> _The problem_: Quote the entries below from the line with "1512x795 pixels." through the line with "Click the Instrumental logo", both ends included, and only those lines.

[Records provided Boundary: Start]

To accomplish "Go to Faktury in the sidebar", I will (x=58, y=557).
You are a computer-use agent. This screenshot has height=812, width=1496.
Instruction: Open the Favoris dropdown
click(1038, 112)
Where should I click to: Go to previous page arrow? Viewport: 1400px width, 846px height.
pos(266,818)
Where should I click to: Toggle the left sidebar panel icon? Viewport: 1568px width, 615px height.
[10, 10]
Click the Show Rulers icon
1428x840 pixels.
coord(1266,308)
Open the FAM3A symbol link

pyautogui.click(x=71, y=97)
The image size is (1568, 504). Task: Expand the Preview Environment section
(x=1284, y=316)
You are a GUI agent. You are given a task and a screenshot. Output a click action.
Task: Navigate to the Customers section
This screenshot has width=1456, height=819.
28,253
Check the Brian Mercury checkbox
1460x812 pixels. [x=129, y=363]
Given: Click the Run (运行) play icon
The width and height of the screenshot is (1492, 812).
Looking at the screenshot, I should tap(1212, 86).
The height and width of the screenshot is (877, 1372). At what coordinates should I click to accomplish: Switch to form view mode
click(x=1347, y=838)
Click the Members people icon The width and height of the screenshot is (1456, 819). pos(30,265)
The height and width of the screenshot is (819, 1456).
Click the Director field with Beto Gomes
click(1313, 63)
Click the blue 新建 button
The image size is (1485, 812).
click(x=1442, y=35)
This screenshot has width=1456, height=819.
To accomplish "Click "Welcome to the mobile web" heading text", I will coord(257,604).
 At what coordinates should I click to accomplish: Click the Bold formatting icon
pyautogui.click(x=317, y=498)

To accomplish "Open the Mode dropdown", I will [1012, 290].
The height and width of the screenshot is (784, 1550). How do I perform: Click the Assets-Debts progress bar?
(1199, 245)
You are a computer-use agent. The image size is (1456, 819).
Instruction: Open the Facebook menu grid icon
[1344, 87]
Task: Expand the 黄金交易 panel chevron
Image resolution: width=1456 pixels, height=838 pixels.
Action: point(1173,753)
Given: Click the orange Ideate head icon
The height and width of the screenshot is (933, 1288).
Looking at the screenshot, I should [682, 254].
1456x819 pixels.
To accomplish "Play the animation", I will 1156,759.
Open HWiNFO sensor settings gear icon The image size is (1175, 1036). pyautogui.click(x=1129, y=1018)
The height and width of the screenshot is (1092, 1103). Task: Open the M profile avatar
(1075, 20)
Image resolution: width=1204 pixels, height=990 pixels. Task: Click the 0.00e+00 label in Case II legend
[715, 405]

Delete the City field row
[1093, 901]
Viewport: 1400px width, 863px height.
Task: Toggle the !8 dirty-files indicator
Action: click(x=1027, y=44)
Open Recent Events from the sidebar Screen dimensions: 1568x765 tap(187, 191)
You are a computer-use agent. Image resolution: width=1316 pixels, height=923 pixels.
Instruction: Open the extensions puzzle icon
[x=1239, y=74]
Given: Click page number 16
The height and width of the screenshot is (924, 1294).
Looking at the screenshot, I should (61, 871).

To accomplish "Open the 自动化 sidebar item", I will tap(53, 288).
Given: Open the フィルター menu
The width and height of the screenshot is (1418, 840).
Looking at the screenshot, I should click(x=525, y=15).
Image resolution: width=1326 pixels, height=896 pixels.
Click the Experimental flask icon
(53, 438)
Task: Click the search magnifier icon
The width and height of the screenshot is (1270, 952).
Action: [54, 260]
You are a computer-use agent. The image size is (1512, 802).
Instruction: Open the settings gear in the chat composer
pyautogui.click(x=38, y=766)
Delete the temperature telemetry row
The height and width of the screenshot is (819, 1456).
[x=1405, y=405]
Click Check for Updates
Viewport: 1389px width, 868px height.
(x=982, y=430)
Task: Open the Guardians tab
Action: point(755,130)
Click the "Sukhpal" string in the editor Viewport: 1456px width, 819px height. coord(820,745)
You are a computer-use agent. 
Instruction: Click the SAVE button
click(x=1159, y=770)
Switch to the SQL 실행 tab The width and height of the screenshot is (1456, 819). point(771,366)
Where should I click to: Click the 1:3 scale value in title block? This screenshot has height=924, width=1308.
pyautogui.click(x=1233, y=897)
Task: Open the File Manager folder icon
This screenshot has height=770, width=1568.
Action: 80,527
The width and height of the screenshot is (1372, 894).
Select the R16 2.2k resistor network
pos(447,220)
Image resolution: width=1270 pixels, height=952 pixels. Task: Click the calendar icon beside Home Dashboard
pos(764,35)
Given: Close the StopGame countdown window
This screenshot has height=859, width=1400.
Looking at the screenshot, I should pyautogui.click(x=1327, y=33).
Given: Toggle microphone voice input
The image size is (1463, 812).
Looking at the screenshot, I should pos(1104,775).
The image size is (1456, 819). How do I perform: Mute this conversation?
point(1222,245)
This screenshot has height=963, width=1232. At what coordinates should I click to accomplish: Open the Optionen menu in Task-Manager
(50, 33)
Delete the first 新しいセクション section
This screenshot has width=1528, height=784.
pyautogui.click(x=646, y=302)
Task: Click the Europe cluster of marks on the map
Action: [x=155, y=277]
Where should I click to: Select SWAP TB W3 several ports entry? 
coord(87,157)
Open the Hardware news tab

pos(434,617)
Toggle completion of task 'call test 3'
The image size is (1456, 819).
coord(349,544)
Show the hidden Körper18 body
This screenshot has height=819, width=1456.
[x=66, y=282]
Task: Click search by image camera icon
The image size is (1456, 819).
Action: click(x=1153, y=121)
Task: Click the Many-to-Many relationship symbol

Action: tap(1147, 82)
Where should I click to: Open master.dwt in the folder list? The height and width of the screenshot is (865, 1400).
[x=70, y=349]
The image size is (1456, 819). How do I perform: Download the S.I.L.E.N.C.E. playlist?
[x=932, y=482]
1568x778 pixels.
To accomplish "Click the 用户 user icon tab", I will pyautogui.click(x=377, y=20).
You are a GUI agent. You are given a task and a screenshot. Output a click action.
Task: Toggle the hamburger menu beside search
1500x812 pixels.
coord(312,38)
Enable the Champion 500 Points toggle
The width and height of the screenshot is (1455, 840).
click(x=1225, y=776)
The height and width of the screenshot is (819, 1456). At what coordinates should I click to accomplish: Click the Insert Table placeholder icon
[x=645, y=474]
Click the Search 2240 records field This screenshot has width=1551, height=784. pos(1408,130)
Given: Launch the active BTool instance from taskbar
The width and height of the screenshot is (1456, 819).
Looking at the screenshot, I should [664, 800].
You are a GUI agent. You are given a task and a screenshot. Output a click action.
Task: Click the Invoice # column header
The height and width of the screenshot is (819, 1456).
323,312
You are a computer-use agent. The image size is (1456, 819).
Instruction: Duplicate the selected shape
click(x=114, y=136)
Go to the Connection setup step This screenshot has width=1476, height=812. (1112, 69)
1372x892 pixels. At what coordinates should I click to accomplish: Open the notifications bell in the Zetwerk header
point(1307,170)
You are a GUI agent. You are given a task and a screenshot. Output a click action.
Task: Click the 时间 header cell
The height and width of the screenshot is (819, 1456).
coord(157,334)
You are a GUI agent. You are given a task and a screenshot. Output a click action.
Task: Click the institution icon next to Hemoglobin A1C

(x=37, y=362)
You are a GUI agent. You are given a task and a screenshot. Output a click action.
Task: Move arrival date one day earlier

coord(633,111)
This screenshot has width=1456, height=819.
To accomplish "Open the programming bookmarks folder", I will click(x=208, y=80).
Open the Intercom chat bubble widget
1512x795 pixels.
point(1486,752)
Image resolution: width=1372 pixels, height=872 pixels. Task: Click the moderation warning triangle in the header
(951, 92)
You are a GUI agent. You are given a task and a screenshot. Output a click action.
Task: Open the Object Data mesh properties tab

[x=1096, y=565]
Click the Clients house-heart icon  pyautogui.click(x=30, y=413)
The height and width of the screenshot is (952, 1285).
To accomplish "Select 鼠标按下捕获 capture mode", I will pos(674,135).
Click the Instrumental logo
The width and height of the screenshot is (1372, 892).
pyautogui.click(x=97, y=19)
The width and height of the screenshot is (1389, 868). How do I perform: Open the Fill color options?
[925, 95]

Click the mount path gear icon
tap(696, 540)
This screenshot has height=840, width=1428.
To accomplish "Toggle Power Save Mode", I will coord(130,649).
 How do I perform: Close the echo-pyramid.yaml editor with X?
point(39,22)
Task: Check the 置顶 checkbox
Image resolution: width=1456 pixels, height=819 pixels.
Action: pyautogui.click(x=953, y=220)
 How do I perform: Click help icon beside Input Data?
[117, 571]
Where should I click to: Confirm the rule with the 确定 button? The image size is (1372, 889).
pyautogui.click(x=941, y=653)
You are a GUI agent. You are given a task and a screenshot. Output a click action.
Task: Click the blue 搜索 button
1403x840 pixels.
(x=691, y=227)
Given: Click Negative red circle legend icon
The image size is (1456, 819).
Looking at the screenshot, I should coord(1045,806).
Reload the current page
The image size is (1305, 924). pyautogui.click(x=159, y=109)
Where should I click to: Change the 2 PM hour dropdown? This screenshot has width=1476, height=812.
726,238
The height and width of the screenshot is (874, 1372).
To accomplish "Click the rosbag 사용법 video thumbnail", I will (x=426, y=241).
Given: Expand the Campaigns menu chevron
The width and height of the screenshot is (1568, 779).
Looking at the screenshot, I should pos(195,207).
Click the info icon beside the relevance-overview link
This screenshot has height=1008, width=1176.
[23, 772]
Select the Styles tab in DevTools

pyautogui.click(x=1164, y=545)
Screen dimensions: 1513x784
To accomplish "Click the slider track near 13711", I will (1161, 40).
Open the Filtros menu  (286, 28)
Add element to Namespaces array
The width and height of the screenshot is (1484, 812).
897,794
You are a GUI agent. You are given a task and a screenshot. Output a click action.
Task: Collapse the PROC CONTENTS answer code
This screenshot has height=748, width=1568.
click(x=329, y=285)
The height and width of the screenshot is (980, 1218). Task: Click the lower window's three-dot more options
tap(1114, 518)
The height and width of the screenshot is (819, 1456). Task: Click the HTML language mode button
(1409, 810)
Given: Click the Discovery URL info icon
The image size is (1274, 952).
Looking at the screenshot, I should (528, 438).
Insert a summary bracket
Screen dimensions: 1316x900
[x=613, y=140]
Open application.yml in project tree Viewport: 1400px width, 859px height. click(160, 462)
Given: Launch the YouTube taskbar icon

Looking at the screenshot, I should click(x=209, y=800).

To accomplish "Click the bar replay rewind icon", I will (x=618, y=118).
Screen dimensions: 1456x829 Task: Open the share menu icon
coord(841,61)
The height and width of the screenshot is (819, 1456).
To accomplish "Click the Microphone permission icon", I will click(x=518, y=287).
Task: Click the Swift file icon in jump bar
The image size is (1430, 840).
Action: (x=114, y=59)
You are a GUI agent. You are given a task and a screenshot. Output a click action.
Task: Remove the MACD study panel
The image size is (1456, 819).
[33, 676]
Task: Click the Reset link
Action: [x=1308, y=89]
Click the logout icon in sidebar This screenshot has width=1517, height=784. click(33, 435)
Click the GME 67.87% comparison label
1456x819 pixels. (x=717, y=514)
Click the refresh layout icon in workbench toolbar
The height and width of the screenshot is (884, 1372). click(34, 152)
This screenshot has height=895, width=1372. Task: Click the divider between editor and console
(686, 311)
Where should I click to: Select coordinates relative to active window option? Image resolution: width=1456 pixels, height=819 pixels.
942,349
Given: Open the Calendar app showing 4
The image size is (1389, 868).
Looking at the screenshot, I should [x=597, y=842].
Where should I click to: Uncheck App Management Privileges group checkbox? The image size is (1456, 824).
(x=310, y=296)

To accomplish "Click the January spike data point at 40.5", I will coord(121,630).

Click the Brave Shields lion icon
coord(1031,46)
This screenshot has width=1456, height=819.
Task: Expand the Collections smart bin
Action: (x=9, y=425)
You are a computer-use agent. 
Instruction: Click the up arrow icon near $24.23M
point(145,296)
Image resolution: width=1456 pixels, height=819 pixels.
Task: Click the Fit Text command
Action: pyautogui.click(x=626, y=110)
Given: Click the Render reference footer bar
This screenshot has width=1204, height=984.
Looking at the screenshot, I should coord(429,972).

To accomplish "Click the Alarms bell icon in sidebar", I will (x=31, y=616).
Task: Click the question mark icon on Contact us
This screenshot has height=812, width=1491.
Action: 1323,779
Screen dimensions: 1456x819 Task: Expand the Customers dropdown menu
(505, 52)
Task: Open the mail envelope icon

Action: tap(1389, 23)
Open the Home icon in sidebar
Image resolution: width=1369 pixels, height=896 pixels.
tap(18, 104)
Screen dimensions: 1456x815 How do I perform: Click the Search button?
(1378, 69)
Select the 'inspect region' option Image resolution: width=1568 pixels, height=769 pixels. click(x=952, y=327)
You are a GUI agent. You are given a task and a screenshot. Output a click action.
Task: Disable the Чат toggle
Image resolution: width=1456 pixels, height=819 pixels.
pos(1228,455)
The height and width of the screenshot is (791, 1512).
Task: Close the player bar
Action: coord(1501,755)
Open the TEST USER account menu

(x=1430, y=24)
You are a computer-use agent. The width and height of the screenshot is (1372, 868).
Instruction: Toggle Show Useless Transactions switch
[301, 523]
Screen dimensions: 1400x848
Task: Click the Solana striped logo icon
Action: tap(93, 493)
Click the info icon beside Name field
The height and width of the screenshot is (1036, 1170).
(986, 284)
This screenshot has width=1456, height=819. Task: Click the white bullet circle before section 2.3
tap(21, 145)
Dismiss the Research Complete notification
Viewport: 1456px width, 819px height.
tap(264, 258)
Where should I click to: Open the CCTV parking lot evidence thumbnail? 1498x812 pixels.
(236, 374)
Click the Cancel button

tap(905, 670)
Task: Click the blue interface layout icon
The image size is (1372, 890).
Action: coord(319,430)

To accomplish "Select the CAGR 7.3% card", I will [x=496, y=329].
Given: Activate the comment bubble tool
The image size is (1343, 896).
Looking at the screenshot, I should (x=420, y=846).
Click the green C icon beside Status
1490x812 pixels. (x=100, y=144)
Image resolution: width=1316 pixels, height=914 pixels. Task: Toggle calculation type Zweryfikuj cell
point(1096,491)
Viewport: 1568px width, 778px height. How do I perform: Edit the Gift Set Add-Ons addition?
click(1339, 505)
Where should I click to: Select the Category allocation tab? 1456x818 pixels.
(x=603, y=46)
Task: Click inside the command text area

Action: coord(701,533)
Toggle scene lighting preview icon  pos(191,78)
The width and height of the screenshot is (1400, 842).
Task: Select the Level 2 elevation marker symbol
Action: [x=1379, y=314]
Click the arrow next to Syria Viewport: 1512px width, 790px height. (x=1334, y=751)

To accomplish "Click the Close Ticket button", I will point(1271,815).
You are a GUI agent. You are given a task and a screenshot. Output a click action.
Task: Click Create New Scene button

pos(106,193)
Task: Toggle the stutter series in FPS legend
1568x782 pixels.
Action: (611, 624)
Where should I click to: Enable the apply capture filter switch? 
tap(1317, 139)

[Records provided Boundary: End]

> _Problem solution_:
1512x795 pixels.
point(1486,752)
Image resolution: width=1372 pixels, height=872 pixels. Task: Click the moderation warning triangle in the header
(951, 92)
You are a GUI agent. You are given a task and a screenshot. Output a click action.
Task: Open the Object Data mesh properties tab

[x=1096, y=565]
Click the Clients house-heart icon  pyautogui.click(x=30, y=413)
The height and width of the screenshot is (952, 1285).
To accomplish "Select 鼠标按下捕获 capture mode", I will pos(674,135).
Click the Instrumental logo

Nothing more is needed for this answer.